**Task to complete:** What you return must be an exact copy of the lines in the listing below between the line holding "GEM & ACCEPTÈR [button] (67, 2052)" and the line holding "FAQ (71, 245)", inclusive, and nothing more.

------------------------------------

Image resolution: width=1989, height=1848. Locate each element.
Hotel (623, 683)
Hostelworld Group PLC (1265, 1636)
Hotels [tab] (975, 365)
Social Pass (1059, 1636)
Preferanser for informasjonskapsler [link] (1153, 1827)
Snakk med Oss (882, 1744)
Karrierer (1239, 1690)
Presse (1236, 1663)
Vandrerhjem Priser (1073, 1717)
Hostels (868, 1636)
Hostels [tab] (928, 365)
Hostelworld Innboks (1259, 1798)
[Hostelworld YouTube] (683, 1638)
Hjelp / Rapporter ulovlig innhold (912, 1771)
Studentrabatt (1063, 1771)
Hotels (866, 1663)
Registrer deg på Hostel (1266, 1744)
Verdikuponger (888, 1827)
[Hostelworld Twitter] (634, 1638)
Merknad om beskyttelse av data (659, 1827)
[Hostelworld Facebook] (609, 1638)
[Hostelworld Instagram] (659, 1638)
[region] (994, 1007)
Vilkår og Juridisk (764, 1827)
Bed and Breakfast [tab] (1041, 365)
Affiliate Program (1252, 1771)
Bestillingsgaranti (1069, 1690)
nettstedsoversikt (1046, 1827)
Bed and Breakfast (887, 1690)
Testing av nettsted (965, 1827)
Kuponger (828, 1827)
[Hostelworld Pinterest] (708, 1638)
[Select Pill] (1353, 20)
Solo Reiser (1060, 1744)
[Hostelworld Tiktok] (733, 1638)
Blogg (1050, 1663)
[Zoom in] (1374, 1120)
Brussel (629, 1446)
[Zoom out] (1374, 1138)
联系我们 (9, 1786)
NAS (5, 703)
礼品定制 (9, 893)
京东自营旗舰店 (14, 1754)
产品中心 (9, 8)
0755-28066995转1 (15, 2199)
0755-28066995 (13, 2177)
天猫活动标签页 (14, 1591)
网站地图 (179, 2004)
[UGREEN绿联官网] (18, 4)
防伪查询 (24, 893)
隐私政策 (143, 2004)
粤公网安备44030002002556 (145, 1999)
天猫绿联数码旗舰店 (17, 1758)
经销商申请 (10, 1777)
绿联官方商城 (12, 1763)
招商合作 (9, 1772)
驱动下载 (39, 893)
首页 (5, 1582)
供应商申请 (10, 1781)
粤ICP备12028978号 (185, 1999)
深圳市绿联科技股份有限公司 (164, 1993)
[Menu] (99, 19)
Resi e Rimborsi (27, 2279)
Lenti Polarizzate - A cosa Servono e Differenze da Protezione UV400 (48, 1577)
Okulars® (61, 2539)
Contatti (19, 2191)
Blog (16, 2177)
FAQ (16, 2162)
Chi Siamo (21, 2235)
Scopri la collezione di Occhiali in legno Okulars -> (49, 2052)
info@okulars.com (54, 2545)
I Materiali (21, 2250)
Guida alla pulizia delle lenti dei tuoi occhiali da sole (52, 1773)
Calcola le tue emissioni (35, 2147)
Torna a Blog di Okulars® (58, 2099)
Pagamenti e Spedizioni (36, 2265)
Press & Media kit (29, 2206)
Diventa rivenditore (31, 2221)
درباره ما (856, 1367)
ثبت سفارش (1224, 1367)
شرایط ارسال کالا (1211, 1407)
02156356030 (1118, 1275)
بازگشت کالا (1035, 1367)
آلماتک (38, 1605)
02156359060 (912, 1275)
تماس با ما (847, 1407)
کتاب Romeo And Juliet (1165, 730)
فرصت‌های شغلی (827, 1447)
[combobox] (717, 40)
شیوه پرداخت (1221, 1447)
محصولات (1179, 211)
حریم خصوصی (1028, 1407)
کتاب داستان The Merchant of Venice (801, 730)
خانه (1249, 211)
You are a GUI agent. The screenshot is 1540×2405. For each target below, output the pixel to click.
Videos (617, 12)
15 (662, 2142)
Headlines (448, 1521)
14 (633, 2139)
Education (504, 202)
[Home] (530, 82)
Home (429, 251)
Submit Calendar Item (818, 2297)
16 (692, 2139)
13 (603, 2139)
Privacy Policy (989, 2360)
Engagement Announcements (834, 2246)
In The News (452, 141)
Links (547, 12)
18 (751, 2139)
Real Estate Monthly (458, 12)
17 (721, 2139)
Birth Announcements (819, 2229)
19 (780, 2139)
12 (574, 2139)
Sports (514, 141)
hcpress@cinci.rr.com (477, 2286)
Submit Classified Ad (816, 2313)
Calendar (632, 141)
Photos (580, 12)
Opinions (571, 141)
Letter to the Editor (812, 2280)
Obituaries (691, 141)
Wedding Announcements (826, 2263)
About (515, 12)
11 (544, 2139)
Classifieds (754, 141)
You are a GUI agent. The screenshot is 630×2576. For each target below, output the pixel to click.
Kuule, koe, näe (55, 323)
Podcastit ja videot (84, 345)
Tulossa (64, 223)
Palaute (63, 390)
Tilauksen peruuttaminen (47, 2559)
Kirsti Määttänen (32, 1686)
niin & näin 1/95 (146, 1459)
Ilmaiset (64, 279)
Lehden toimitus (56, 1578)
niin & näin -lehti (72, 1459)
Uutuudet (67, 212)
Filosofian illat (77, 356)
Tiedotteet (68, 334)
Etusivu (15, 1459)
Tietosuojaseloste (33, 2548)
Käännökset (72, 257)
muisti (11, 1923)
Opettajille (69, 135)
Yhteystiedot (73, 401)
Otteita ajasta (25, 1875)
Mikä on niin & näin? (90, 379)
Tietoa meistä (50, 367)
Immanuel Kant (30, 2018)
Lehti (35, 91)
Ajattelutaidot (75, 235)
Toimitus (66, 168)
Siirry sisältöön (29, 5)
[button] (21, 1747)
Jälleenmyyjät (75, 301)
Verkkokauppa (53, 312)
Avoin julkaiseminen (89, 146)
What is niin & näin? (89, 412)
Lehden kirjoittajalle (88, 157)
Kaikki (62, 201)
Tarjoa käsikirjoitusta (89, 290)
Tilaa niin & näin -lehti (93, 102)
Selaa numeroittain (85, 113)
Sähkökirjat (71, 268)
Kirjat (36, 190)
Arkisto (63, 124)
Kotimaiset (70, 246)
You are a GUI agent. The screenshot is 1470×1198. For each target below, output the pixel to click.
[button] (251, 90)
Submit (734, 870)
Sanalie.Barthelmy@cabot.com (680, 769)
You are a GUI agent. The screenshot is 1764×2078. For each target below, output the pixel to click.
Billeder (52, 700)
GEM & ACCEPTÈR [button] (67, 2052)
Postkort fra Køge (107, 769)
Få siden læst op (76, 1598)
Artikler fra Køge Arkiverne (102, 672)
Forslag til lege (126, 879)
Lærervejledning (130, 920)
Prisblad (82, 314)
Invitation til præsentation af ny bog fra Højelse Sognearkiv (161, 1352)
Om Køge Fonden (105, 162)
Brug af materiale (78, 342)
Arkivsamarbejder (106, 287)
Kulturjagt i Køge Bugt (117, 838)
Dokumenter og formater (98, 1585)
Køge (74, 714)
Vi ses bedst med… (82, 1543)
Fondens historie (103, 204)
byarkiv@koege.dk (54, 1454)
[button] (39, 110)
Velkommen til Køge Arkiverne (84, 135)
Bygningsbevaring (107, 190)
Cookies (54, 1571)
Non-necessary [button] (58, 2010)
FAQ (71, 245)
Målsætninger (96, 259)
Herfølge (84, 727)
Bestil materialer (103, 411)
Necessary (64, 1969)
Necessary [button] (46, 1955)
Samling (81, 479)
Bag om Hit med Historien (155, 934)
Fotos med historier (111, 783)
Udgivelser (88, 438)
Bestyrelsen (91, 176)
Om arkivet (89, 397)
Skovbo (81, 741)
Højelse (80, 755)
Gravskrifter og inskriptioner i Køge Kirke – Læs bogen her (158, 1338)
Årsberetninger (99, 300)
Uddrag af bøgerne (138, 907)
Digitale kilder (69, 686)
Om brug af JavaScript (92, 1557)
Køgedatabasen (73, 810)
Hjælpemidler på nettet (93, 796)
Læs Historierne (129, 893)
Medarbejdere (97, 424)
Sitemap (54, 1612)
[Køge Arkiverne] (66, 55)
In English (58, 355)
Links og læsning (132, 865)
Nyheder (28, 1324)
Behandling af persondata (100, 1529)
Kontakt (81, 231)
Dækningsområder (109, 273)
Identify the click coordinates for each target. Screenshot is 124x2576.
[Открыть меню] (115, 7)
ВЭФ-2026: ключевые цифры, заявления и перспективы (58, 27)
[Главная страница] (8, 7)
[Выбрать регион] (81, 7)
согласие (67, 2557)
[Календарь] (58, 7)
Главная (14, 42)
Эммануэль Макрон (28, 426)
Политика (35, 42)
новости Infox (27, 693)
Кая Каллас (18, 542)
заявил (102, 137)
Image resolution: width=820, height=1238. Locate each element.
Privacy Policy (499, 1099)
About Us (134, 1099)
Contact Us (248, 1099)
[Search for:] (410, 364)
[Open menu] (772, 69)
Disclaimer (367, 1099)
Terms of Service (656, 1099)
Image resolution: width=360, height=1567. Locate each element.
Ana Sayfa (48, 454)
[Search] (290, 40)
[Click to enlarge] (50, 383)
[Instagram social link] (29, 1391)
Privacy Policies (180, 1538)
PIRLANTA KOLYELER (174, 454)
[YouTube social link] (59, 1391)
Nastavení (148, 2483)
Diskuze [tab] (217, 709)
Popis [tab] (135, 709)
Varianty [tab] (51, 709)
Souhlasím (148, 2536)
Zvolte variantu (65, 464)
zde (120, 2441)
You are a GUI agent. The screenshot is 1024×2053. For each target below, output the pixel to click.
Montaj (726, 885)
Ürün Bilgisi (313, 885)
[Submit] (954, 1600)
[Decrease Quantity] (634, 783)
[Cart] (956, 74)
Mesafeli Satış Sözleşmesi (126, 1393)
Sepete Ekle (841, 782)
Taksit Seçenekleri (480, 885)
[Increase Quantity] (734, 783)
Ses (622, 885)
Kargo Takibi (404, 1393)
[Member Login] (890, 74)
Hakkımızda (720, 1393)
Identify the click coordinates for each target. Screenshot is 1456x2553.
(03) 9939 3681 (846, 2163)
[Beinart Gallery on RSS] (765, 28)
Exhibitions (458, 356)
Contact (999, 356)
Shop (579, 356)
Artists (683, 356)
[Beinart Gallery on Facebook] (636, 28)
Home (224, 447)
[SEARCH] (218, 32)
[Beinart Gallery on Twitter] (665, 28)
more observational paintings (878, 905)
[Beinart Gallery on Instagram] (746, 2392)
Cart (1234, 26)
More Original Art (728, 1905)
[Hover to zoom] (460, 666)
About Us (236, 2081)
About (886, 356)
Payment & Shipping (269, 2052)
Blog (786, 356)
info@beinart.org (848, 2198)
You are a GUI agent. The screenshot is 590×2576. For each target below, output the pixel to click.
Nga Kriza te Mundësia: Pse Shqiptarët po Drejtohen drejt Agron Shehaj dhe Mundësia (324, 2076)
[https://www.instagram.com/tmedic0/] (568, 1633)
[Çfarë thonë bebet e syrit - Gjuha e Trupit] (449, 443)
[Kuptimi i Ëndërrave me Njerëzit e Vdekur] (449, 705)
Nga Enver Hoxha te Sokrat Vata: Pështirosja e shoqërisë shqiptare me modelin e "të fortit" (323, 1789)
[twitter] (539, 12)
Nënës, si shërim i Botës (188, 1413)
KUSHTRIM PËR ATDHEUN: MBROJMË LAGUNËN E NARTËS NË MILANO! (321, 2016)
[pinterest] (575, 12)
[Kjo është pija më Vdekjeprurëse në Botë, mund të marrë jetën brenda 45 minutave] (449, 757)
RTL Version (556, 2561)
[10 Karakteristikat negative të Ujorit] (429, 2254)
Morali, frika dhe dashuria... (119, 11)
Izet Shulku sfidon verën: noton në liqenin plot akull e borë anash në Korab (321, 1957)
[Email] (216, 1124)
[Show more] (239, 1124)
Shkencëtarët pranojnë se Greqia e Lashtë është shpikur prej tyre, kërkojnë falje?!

------------------------------------

**Output for this exercise:**
GEM & ACCEPTÈR [button] (67, 2052)
Postkort fra Køge (107, 769)
Få siden læst op (76, 1598)
Artikler fra Køge Arkiverne (102, 672)
Forslag til lege (126, 879)
Lærervejledning (130, 920)
Prisblad (82, 314)
Invitation til præsentation af ny bog fra Højelse Sognearkiv (161, 1352)
Om Køge Fonden (105, 162)
Brug af materiale (78, 342)
Arkivsamarbejder (106, 287)
Kulturjagt i Køge Bugt (117, 838)
Dokumenter og formater (98, 1585)
Køge (74, 714)
Vi ses bedst med… (82, 1543)
Fondens historie (103, 204)
byarkiv@koege.dk (54, 1454)
[button] (39, 110)
Velkommen til Køge Arkiverne (84, 135)
Bygningsbevaring (107, 190)
Cookies (54, 1571)
Non-necessary [button] (58, 2010)
FAQ (71, 245)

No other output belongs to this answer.